Op grond van de Wet financieel toezicht (Wft) is het medewerkers van DNB niet toegestaan om vertrouwelijke informatie aan
derden te verstrekken.1 Deze nationale geheimhoudingsbepaling vindt zijn oorsprong in drie Europese richtlijnen inzake het financiële toezicht die
uitgaan van een gesloten systeem.2 Dit betekent dat toegang tot bedrijfsdossiers van financiële toezichthouders in principe is uitgesloten, tenzij de betreffende
actor onder één van de uitzonderingscategorieën valt die limitatief in de richtlijnen zijn opgesomd. De Algemene Rekenkamer
is geen «bevoegde autoriteit» in de zin van de richtlijnen en valt ook niet onder een van de andere soorten instellingen of
organen met wie uitwisseling van vertrouwelijke toezichtgegevens mogelijk is. Ik concludeer dan ook dat toegang tot bedrijfsdossiers
van DNB op dit moment in strijd is met Europees recht.
De Algemene Rekenkamer wijst op de verplichting om richtlijnen te implementeren in overeenstemming met de constitutionele
verhoudingen. Uiteraard heeft de Algemene Rekenkamer een belangrijke positie binnen onze constitutionele verhoudingen en wil
ik hier op generlei wijze aan afdoen. Het is echter niet de constitutionele positie van de Algemene Rekenkamer die ter discussie
staat, omdat haar onderzoeksbevoegdheden niet in de Grondwet maar in artikel 91 van de Comptabiliteitswet 2001 (Cw 2001) worden
bepaald. De aanhef van dat artikel luidt: «Onverminderd het anders bij wet bepaalde heeft de Algemene Rekenkamer de in de volgende leden vermelde bevoegdheden ten aanzien
van (...)». Deze zinsnede brengt tot uitdrukking dat in gevallen waarin de wetgever een van de Cw 2001 afwijkend regime heeft opgenomen
(bijvoorbeeld aangaande omgang met vertrouwelijke gegevens), dat regime in die andere wet onverminderd blijft gelden. Volledigheidshalve merk ik op dat het Hof van Justitie van de Europese Gemeenschappen in de zaak Internationale Handelsgesellschaft3 heeft bepaald dat het Gemeenschapsrechts zelfs voorrang heeft op (daarmee strijdige) nationale constitutionele bepalingen.
De Algemene Rekenkamer geeft aan dat de huidige discussie naar haar mening in eerste instantie een interpretatiekwestie betreft.

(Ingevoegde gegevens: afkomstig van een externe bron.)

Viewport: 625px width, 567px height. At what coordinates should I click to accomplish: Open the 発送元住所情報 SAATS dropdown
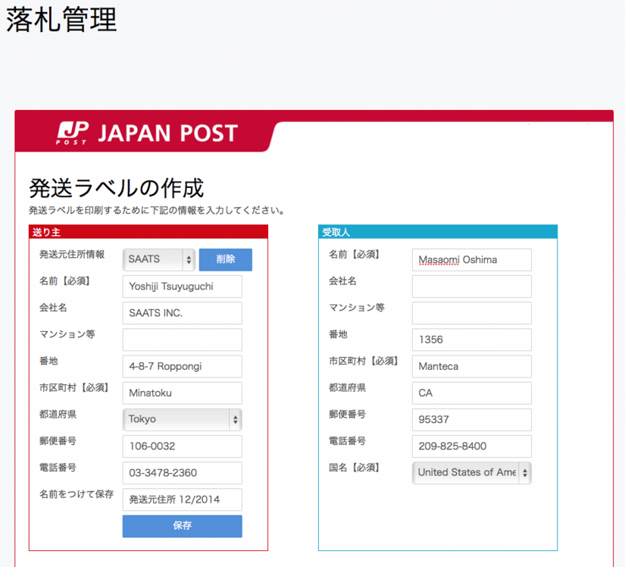[159, 259]
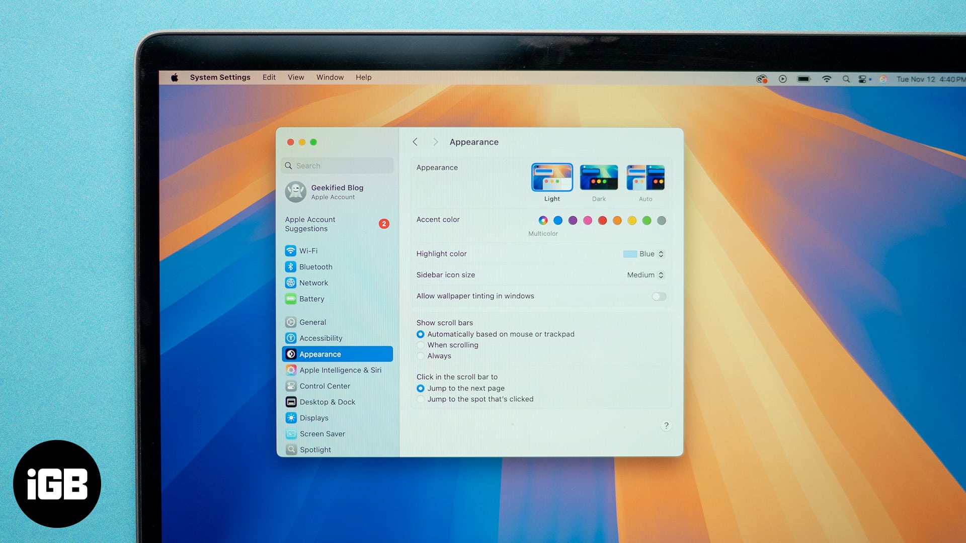Click the help question mark button

click(666, 426)
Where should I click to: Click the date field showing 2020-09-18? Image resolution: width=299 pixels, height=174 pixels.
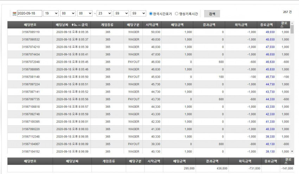(30, 13)
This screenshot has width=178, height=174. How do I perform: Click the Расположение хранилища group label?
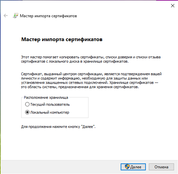[x=46, y=97]
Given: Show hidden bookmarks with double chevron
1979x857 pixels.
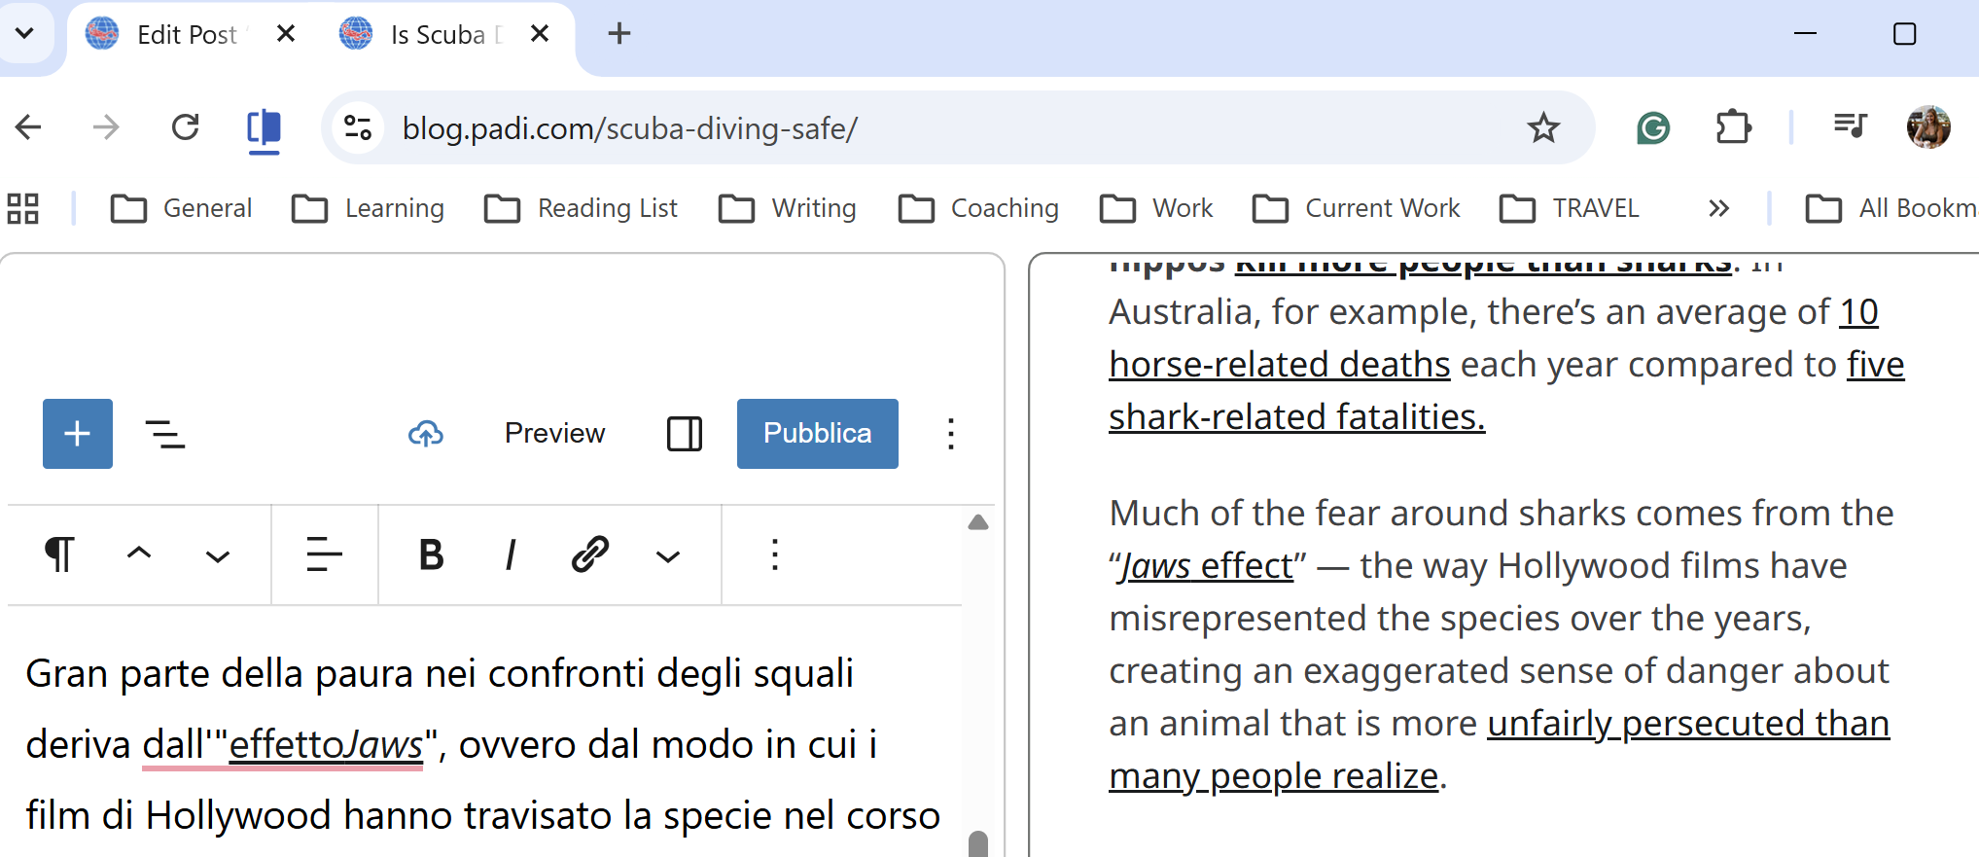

In dit kader wijs ik op de verplichting voor lidstaten van de EU om nationale wetgeving daar waar mogelijk richtlijnconform
te interpreteren. De bepalingen in de betreffende richtlijnen zijn dermate sluitend geformuleerd dat mijns inziens geen ruimte
bestaat voor de interpretatie van de Algemene Rekenkamer. Overigens komt mijn visie overeen met die van voormalig minister
van Financiën Zalm, die op grond van een advies van de Raad van State een aantal jaren geleden reeds concludeerde dat het
Europese juridische kader geen mogelijkheden biedt tot dossierinzage voor de Algemene Rekenkamer.4
Om de uniformiteit van verschillende financiële toezichtwetten te waarborgen is in de Wet inzake geldtransactiekantoren (Wgt)
een geheimhoudingsbepaling opgenomen die gelijk is aan de bepaling in de Wft. De Algemene Rekenkamer stelt terecht dat de
geheimhoudingsbepaling in de Wgt niet gebaseerd is op een Europese richtlijn. Mocht uw Kamer hieraan hechten, dan zal ik de
mogelijkheden tot verruiming van deze geheimhoudingsbepaling nader onderzoeken. Wel moet ik daarbij de kanttekening plaatsen
dat toegang tot Wgt-dossiers in de praktijk op problemen zou kunnen stuiten. De werkwijze van DNB leidt er namelijk toe dat
informatie uit prudentieel toezicht momenteel gezamenlijk met informatie uit integriteitstoezicht wordt ingewonnen.
DNB deelt bovenstaande juridische analyse en geeft daarbij aan dat het een voorwaarde voor effectief toezicht is dat de onder
toezicht staande ondernemingen zonder terughoudendheid inlichtingen en stukken aan de toezichthouder verstrekken.
Tot slot wil ik er op wijzen dat het ministerie van Financiën in Brussel reeds de dialoog is aangegaan over de uitleg en een
mogelijke herziening van het strikte geheimhoudingsregime. Indien dit leidt tot minder rigide bepalingen op Europees niveau
ontstaat daarmee de ruimte voor een heroverweging van mijn huidige benadering.